“AND HIS MOTHER KEPT ALL THESE THINGS IN HER HEART”: MARY, AN EXISTENTIAL SYMBOL OF EPOCHE

SimonMary Asese Aihiokhai

Today, June 8th, 2024, the Catholic Church celebrates the Memorial of the Immaculate Heart of Mary. Interestingly, the Gospel reading focuses on what I would prefer to tag as the Jesus drama at the Temple in Jerusalem. Having been lost for over three days and with frantic mother and father going around town with great desperation looking for their child, when they find him, Jesus gives them what would be considered an arrogant response. Yet, it is not. It is arrogant for those who may not know the hidden truths of the mission of Jesus. But for Mary, Jesus knew exactly that his mother knows his mission and all that he is about. The passage ends with the following words about Mary: “And his mother kept all these things in her heart (Luke 2:51).

One may wonder why such an event ends with such words, and what link do they have with what the Church chooses to celebrate today? When one takes time to read through the gospels carefully and do an analytical hermeneutics on the personality of Mary, one notices something wonderful and yet mysterious about her. Mary embodies what the ancient stoics would refer to as an embodiment of epoche – suspension of judgment. For the stoics, to rush to judgment is to become blind to the wonders and complexities that present themselves through that which is being encountered.
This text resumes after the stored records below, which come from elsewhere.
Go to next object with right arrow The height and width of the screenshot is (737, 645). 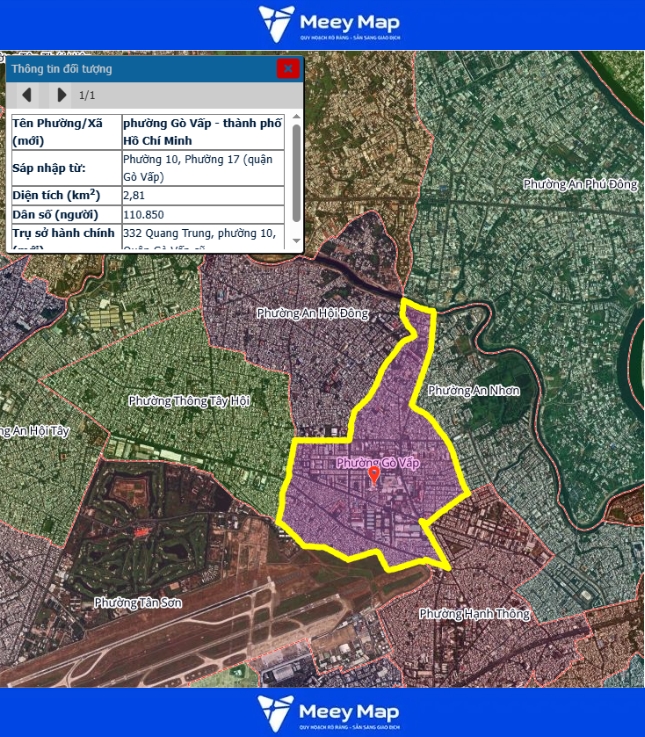tap(61, 95)
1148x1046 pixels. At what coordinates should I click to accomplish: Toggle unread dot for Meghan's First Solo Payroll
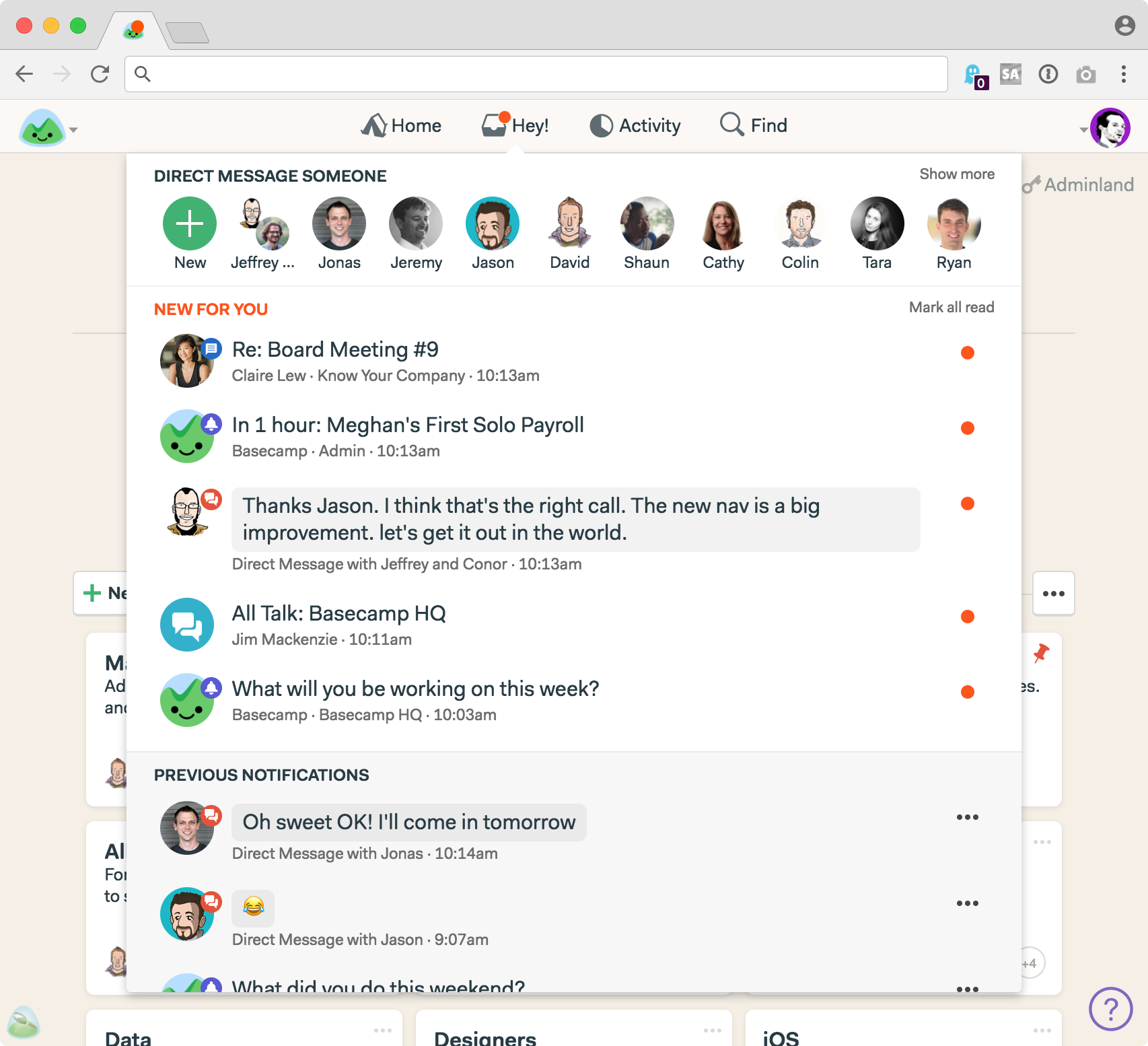968,428
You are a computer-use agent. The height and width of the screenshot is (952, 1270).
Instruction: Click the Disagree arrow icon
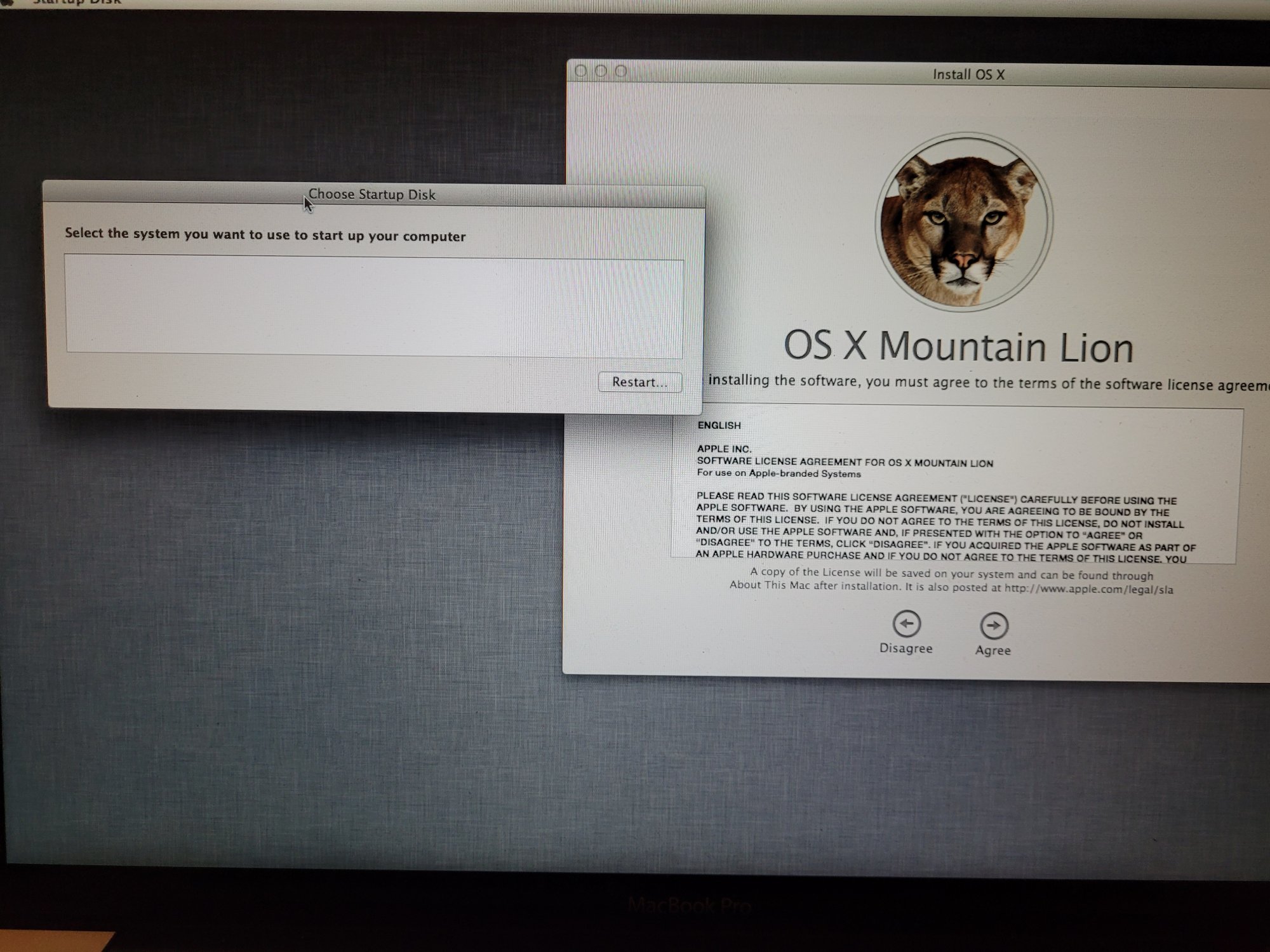point(907,624)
To avoid this, one has to learn the virtue of patience and to resist a leap to moralization of that which is being encountered.

From the encounter with Angel Gabriel down to the resurrection of Jesus, Mary embodied the ritualization of the virtue of suspension of judgment and a turn to radical encounter without a leap to making conclusions. This virtue was what was lacking in Peter during the encounter with the Transfiguration. As soon as Peter made a judgement statement, the apparition ended immediately. Also, when Jesus invited Peter to come to him as Jesus walked on the water, Peter made a judgment statement and ended up almost drowning. Jesus had to stretch his hand to him to rescue Peter.

The Memorial of the immaculate Heart of Mary is not simply about the sermonization of a call to purity. We all know that Mary is a symbol of the gift of purity. But this memorial evokes in the consciousness of the Church a call to take seriously the Christian calling to always learn to suspend judgment about others, especially when the judgment will end up diminishing the reputation or life of the one being judged. Too often, Christians, without exception, embody a type of moral deficiency which is conditioned to want to embrace a moral hierarchy of we are better than others. This temptation is most present among ordained men and women or religious leaders. It is the temptation of religious righteousness. Even I who is writing these lines, I am guilty as charged. We see the world through a prism of bias. We make our vision the normative one, and anyone who falls short of our vision, we quickly condemn. We forget that the other is always an infinite gift and embodiment of complexities. The greatest temptation we must all resist is to want to ‘fix’ those we think we need to save. This is how we become the agents of the devil in people’s lives and prevent the Holy Spirit from encountering such persons in a manner that God desires best for them.

To embody the heart of Mary is to learn to practice a way of being in the world where we allow God to encounter others in and through their own agencies. We show up for them while always creating the space for them to walk on their own feet. This was what Mary did after she found her lost child. She gave him the needed space for him to grow. When he needed her, she was present. But she was never overbearing as most parents are tempted to do.

The heart of Mary can teach our world something that we all need. We live in a world today where the pandemic of ‘fixing’ others reigns supreme. The powerful nations want to fix the so-called weaker nations. They go there and legitimize their greed and virus of exploitation all in the name of fixing. Persons with influence want to ‘fix’ those they believe to be beneath them. They end up cloning and even traumatizing them through their own colonial biases that are intended to perpetuate their own comfort. What the world needs today is a culture of epoche.

The culture of epoche demands that humanity learns again how to encounter without judgment. No one is without fault. No one is without vices. No one is without inconsistencies. Keeping this anthropological truth in mind can help humanity to be kind to itself. A world where epoche reigns supreme will be a world where true healing can occur for all in need of it. It is a world where authentic understanding will reign supreme. It is a world where the words of Jesus to the woman caught in adultery will be validated – Jesus chose to suspend judgment on her and allow her to regain her rightful dignity as a human being and as a woman.

The words of the lukan account in today’s reading is a reminder that the human heart is not meant to be a judging machine. Rather, it is meant to understand, love unconditionally, forgive, rejoice, welcome, and encounter all who are in proximity to it. The heart of Mary is a heart that understands. It is a heart that forgives. It is a heart that loves. It is a heart that weeps. It is a heart that hopes for the good of all.

May the heart of Mary soften our human hearts so that we can end all useless wars in our world. Mary’s heart invites our world to show kindness to those who are poor, those who are houseless, those who are orphans, and those who are sick. Only when they become whole can our world be truly a healthy world.